When no one could drive the evacuees to a destination too far away, the dispatcher would announce the need for bus fare, Colmenares said.
“The most heartwarming moment was when P10,000 cash was [collected] for a group of survivors bound for Ilagan, Isabela, about 500 kilometers away. [The money was raised] in under a minute and no one asked for an accounting. Others even asked if more was needed,” she added.
Once, in jest, the dispatcher asked if anyone could bring a group to Cagayan de Oro City.
“A woman raised her hand, drove the survivors to Terminal 3, and purchased their plane tickets,” Colmenares said.
The stories were by turns humorous, touching and poignant.
Anne Mac Santos and her husband brought along their 5-year-old son in the hope of teaching him about compassion. “Our passengers were a father, a mother and a 5-year-old boy, who needed a ride to Payatas,” she recalled.
Along the way, Santos said her son almost had a “nosebleed” trying to speak Filipino to the boy named Glen. It was the first time he had a friend who spoke English, Glen said.
“The boys spoke different languages but seemed to understand each other,” Santos said. “They played ‘Bato, bato, pik’ and sang ‘Lupang Hinirang’ using different lyrics,” she added.
Feared for safety
Twenty-something Cecilia Ejercito recalled fearing for her safety when she volunteered for a group bound for Quezon City “without thinking.”
“They turned out to be a couple of young men, and I was afraid … I guess it’s cynicism (or fear) that comes with living in Manila and expecting the worst of people—especially strangers, especially men,” she said.
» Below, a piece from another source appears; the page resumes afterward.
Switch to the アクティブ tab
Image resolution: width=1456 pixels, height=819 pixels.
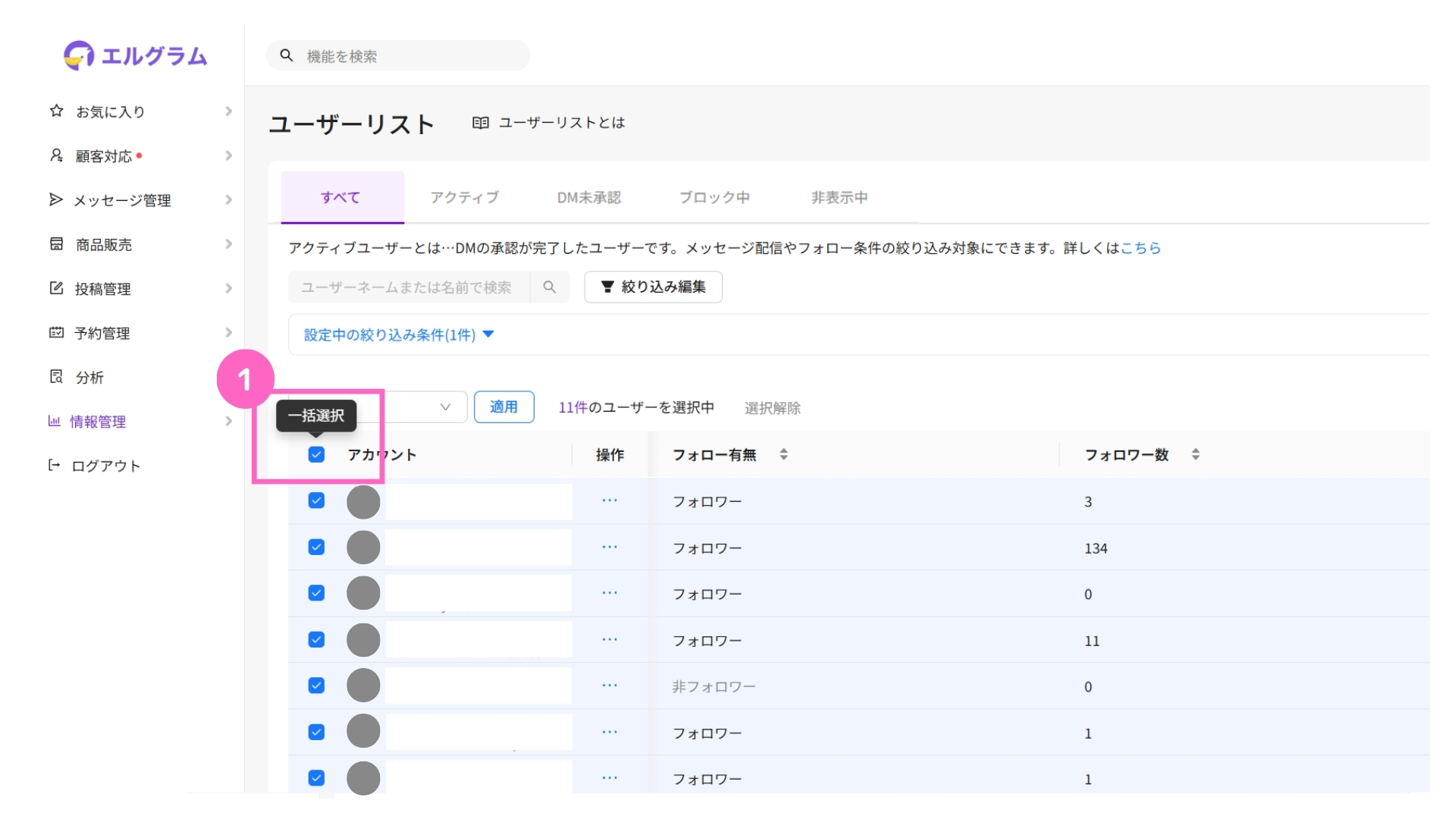pyautogui.click(x=464, y=197)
But Ejercito was put at ease when she saw the boy in her passenger seat making the sign of the cross just before they drove off.
Ocampo spoke of unexpected generosity from strangers, with one volunteer being so touched by the stories of his passengers that he ended up giving them all his money.
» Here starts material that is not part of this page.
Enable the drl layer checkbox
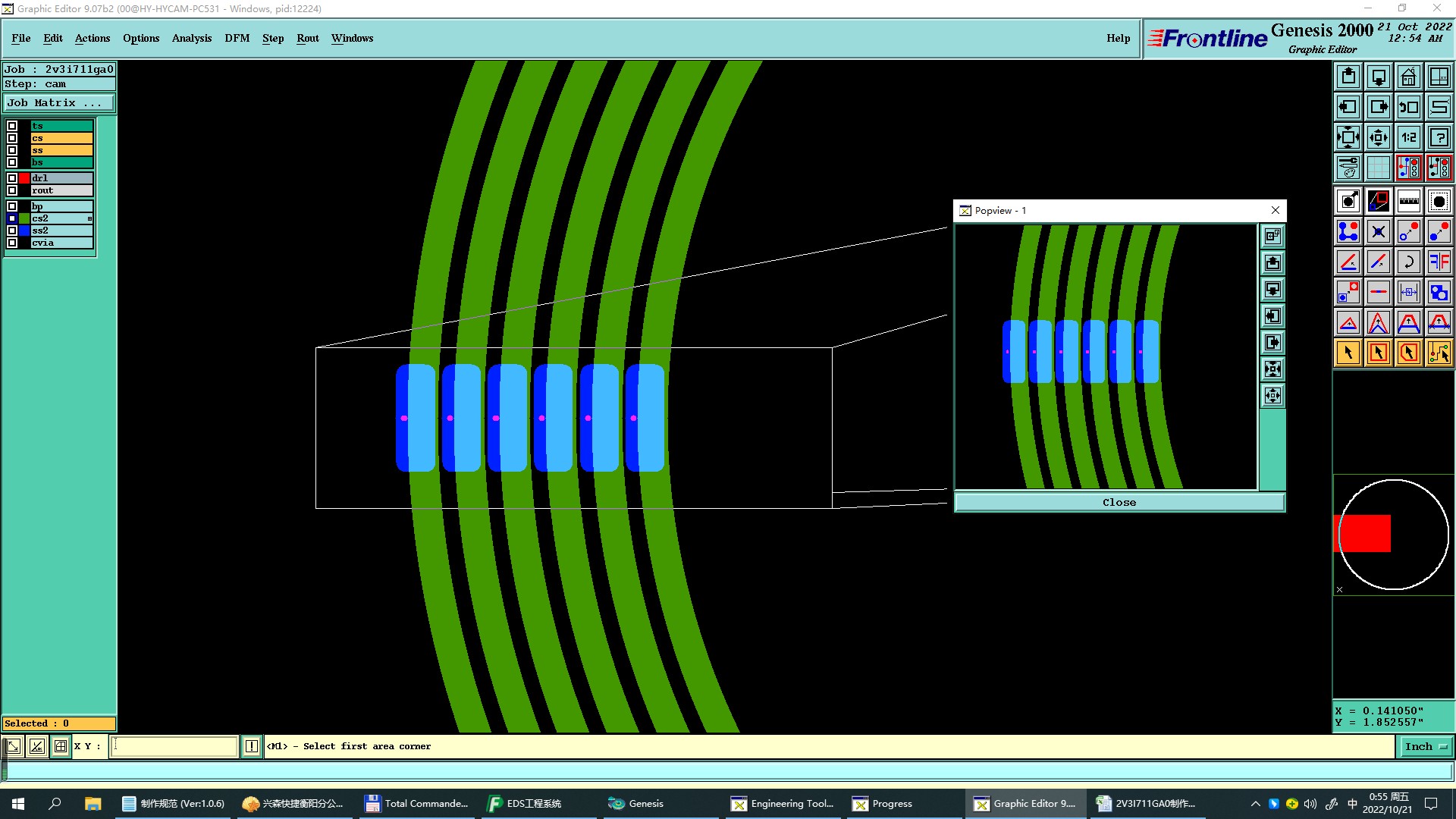Image resolution: width=1456 pixels, height=819 pixels. (x=12, y=178)
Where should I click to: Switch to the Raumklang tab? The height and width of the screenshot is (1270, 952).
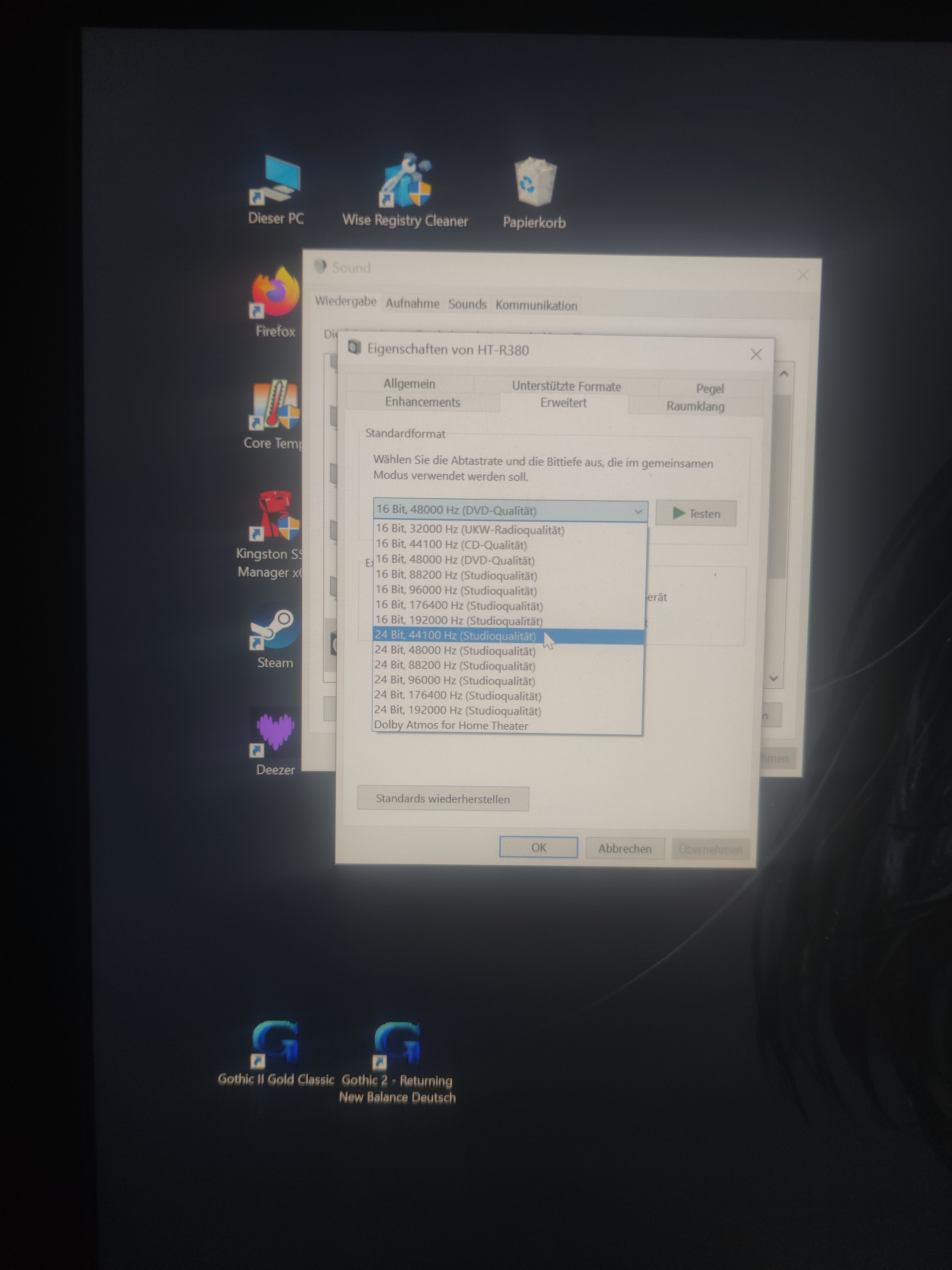[x=695, y=406]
“When he drove to the tollgate, he realized he had no money left! But when he explained what happened to the cashier, the cashier said not to worry, he’d pay the toll instead,” Ocampo said.
Acts of kindness
People showed random acts of kindness, he added, recalling how a traffic enforcer overlook a seatbelt violation upon seeing the Oplan Hatid sign on a volunteer’s windshield. A water delivery boy happily took in three passengers and their heavy luggage for a free ride on his tricycle.
Genilou Jimena’s boyfriend was sick so she enlisted the help of her driver to drive a family of seven to Rosario, Pasig City. The family, who only had plastic bags of relief items from Villamor, were welcomed with hugs by their son’s friends, she recalled.
But the father seemed dazed, Jimena said. He had earlier mentioned that friends had arranged for a room they could rent, but he had no rent money yet. “I held his hand, slipping some bills to him,” Jimena said. Rent money, she added.
“His tears welled up. Mine too … We took photos and I gave them my number in case they needed anything. They haven’t contacted me yet, and I wonder how they’re doing,” she said.
Jimena’s driver expressed how thankful he was about Manila being spared. “Then unexpectedly he asked, when do we do this again, Doc?” They ended up driving two more families from Guian, Samar, that week.